- _Stated goal_:
Change every "Vimeo" in the data below to "YouTube", keeping everything else the same, and leave out the pictures.

Rows from a dataset:
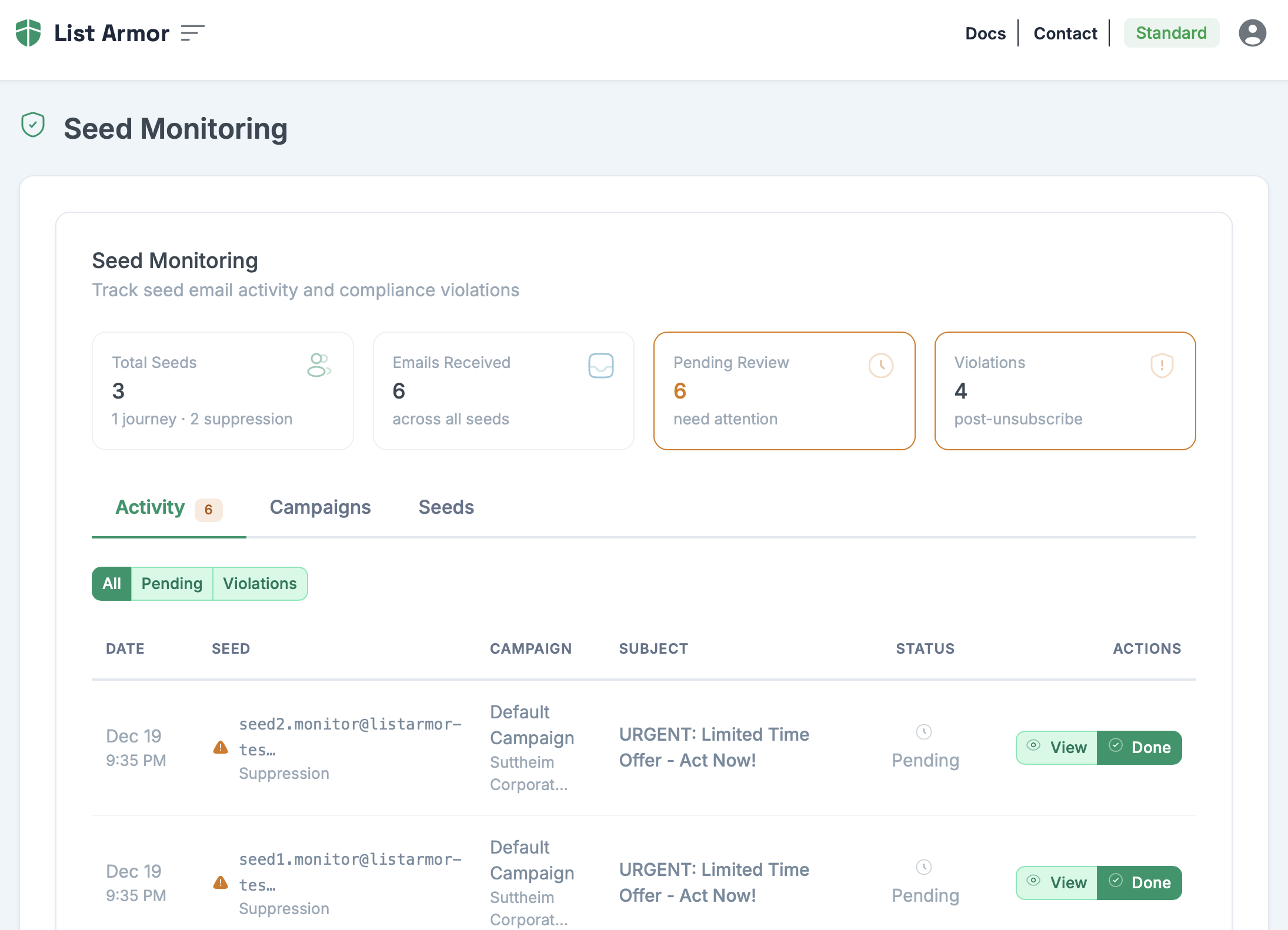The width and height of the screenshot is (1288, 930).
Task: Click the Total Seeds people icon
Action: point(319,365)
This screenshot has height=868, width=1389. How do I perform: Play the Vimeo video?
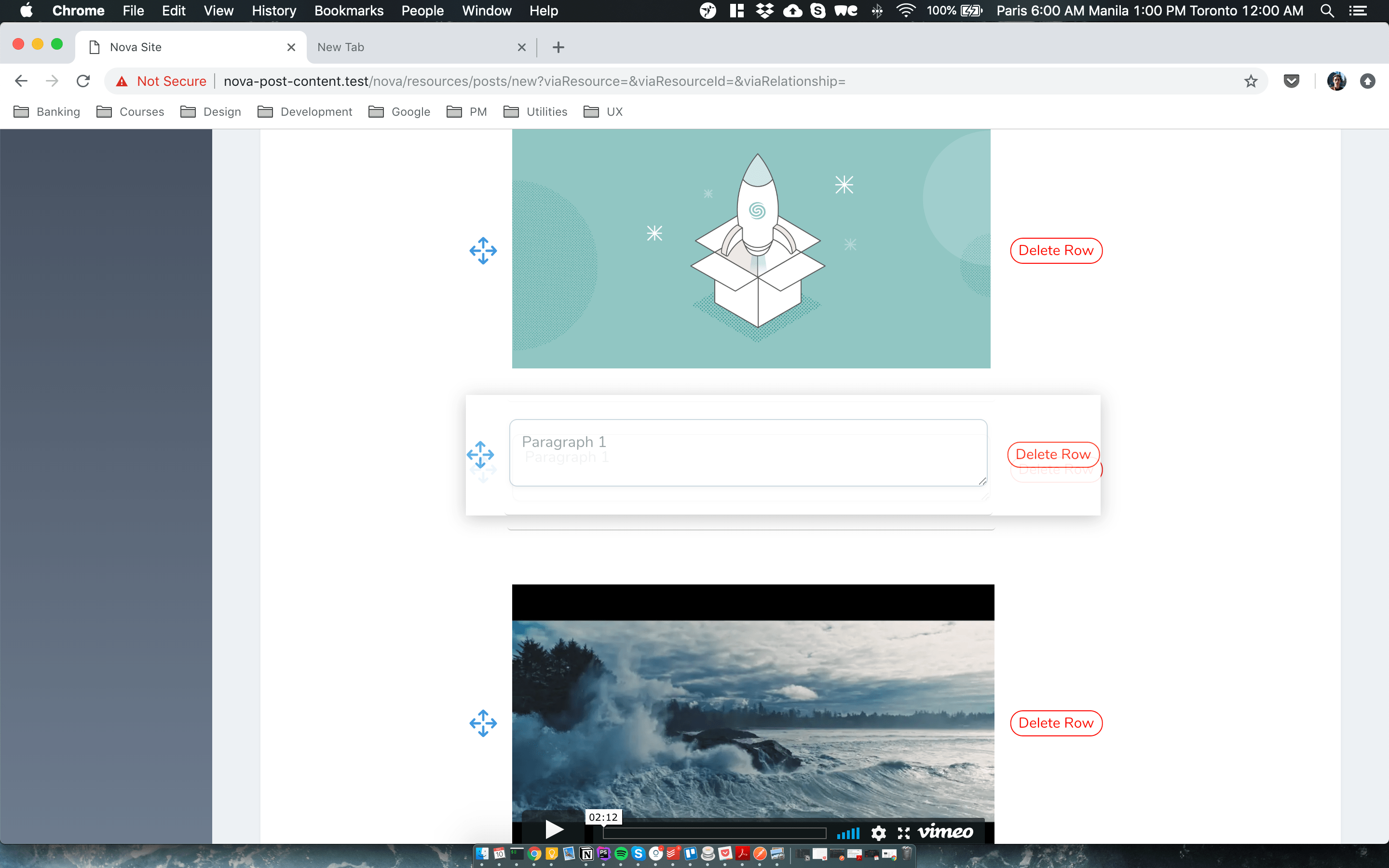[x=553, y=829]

- _Answer in full_:
The width and height of the screenshot is (1288, 930).
Task: Click the Total Seeds people icon
Action: point(319,365)
This screenshot has height=868, width=1389. How do I perform: Play the YouTube video?
[x=553, y=829]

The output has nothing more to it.